In most babies, researchers could see their brains “light up” in response to eye contact, as if a person’s direct gaze piqued their interest far more than the image of someone looking away. The brains of babies later diagnosed with autism, however, didn’t react any differently to images of eyes moving toward the viewer than they did to those of people whose eyes were looking away, Johnson says. Significantly, those changes were also noticeable from around 6 months.
Paterson and others are eager to begin scanning babies even earlier, such as by age 3 months, to see when the first signs of autism emerge. These early tests aren’t yet ready to be used to screen babies, Paterson says. But if the scans could be refined and proven accurate, doctors might be able to use them on the younger siblings of autistic children.
That could allow doctors the chance to get high-risk babies into therapy very early, before symptoms even appear, and when they might even be prevented. “The hope,” Dawson says, “is that you could change the course of brain development.”
Indeed, the brain might be far more capable of repair than scientists once recognized, Pelphrey says. In some cases, the brains of people with an underlying genetic vulnerability to autism appear to “compensate” for whatever deficits they were born with by forming new brain pathways, Pelphrey says. He came to that striking conclusion by using functional MRIS to compare autistic kids with their healthy siblings, as well as a control group of unrelated healthy children.
Researchers weren’t surprised to see that the brains of autistic children responded differently to watching videos. The surprise came from the autistic children’s healthy brothers and sisters. Their MRIS showed a mix of brain patterns: some similar to those of other healthy kids, others closer to their autistic siblings, and a third group of unique patterns found in neither of the other groups, Pelphrey says.
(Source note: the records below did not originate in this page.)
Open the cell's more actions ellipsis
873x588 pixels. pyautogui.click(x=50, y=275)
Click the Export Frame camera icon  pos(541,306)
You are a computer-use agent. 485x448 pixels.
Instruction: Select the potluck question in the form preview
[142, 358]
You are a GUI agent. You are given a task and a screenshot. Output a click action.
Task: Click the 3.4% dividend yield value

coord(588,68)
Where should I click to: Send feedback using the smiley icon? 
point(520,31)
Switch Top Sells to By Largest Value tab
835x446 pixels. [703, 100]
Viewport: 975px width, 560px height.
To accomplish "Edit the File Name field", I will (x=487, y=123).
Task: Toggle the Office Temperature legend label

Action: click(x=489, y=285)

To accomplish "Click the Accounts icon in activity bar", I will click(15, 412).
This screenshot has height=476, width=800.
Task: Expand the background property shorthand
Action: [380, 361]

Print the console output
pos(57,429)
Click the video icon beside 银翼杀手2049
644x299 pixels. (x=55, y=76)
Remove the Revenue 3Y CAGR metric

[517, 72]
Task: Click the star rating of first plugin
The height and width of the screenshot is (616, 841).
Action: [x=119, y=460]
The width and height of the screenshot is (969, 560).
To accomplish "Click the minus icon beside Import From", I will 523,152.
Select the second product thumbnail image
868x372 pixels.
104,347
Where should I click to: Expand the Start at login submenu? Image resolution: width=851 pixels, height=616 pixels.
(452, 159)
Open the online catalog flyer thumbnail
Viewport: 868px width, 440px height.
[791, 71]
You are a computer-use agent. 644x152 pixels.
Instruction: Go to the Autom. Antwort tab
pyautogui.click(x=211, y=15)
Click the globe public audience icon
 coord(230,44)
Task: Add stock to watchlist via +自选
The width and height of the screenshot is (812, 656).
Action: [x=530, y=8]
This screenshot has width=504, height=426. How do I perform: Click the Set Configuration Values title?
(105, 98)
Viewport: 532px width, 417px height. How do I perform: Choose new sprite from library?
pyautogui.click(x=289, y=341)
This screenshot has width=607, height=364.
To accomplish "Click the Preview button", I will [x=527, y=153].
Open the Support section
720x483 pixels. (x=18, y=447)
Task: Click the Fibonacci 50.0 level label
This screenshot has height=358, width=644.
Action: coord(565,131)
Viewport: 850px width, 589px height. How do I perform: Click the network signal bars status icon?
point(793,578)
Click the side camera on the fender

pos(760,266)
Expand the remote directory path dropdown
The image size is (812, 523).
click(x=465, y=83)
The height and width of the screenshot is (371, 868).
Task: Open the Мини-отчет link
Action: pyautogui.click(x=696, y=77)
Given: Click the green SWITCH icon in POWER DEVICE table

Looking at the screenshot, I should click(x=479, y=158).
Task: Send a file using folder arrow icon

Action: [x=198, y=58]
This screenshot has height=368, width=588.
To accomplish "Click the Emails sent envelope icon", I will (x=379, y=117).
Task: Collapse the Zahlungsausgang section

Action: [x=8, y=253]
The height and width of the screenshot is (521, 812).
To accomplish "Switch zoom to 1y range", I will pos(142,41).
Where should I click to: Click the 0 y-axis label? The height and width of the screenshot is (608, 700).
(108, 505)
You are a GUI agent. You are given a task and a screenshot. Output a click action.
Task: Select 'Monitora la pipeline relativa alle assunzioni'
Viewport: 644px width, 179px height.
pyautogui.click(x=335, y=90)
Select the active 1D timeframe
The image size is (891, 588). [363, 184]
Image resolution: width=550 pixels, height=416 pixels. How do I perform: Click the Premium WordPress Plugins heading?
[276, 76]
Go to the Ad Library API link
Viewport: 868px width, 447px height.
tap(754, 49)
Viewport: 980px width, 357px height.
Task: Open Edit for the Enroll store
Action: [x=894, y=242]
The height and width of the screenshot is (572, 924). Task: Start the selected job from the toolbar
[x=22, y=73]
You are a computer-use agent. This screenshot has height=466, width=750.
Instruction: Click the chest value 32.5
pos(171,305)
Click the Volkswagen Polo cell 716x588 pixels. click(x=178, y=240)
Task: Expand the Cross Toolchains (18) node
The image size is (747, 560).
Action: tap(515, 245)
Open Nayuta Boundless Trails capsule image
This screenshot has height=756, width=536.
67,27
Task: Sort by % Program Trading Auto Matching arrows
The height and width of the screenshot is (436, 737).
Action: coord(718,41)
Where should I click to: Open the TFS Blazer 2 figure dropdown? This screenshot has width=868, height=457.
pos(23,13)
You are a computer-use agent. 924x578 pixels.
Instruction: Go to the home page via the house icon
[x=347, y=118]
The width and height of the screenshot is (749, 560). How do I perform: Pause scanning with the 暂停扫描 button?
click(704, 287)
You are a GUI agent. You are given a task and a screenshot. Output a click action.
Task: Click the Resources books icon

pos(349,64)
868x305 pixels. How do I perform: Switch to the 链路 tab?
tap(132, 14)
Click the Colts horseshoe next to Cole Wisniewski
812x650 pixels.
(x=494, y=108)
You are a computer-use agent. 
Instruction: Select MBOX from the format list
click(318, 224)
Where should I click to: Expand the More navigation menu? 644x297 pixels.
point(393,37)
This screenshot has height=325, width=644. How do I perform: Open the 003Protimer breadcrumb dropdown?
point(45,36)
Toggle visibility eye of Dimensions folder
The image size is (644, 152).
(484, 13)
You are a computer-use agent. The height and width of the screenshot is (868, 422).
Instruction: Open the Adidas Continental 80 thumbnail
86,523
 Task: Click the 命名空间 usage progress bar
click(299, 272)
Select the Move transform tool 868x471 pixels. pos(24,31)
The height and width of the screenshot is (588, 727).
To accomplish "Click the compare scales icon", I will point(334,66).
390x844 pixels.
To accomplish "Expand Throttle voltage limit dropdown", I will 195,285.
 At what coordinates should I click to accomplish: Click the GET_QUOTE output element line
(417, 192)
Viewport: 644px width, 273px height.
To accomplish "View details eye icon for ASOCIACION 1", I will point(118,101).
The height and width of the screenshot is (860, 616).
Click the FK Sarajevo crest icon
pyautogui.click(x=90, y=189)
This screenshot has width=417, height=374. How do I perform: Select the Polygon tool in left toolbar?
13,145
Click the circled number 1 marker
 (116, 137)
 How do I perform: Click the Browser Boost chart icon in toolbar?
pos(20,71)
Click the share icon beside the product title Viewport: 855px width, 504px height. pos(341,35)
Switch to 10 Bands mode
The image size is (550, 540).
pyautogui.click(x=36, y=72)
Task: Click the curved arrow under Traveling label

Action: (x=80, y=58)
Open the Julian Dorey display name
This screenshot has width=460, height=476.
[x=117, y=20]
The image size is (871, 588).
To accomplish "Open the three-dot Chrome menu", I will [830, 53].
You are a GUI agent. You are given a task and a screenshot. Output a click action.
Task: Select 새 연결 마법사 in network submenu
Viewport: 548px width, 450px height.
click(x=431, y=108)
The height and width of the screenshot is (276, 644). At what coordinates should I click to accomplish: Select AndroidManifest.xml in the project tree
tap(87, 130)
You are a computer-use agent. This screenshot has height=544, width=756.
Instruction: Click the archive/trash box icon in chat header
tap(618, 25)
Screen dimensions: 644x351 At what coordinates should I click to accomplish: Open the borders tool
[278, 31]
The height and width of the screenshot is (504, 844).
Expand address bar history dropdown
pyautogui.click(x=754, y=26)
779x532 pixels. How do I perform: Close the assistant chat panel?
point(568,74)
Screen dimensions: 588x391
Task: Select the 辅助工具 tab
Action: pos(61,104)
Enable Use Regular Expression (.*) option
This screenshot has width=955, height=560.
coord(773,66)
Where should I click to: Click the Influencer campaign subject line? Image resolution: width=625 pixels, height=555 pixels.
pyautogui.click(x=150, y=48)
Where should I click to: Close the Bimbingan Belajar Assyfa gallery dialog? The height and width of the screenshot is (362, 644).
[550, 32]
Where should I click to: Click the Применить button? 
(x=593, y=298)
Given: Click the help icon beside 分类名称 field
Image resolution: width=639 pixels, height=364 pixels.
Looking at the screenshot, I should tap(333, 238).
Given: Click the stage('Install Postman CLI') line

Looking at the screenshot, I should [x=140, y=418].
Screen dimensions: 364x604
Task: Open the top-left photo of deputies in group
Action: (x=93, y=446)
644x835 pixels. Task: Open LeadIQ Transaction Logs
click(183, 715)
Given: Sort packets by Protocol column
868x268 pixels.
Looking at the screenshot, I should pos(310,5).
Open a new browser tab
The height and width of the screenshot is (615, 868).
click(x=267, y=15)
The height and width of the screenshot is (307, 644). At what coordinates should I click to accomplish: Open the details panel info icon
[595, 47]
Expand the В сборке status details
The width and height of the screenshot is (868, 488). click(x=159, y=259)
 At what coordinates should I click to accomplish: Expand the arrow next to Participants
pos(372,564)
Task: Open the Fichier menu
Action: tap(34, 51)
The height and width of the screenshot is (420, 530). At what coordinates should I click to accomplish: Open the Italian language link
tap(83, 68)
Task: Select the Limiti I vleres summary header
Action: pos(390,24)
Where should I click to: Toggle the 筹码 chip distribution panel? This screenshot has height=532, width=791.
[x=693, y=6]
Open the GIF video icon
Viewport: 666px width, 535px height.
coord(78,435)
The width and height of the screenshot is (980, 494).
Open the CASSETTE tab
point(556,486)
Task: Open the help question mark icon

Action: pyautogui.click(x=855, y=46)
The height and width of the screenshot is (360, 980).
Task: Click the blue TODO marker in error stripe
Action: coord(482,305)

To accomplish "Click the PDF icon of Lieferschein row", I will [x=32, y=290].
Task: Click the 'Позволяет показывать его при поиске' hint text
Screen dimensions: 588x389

“There may be people who have a genetic risk for autism . . . but their brains compensate by recruiting new brain structures to handle social information,” Pelphrey says. “They must have a set of genes that ‘code’ for resilience. If you understood how that happened, . . . could you create a treatment to teach children to use those other brain regions?”
Bringing Nicky back
Though Nicky has a long way to go, clinicians at Children’s Hospital say he has improved since beginning therapy a few months ago. Nicky, who turned 2 Monday, still doesn’t respond to his name.
Yet he has no trouble showing love for his mom. In the hospital waiting room, May picks Nicky up and hugs him, face to face. He grabs her long brown hair and pulls it toward him, as if closing a curtain around the two of them, creating a private space only they share.
“The goal is not to let him go into his world,” May says later. “When he starts to space out, to bring him back.”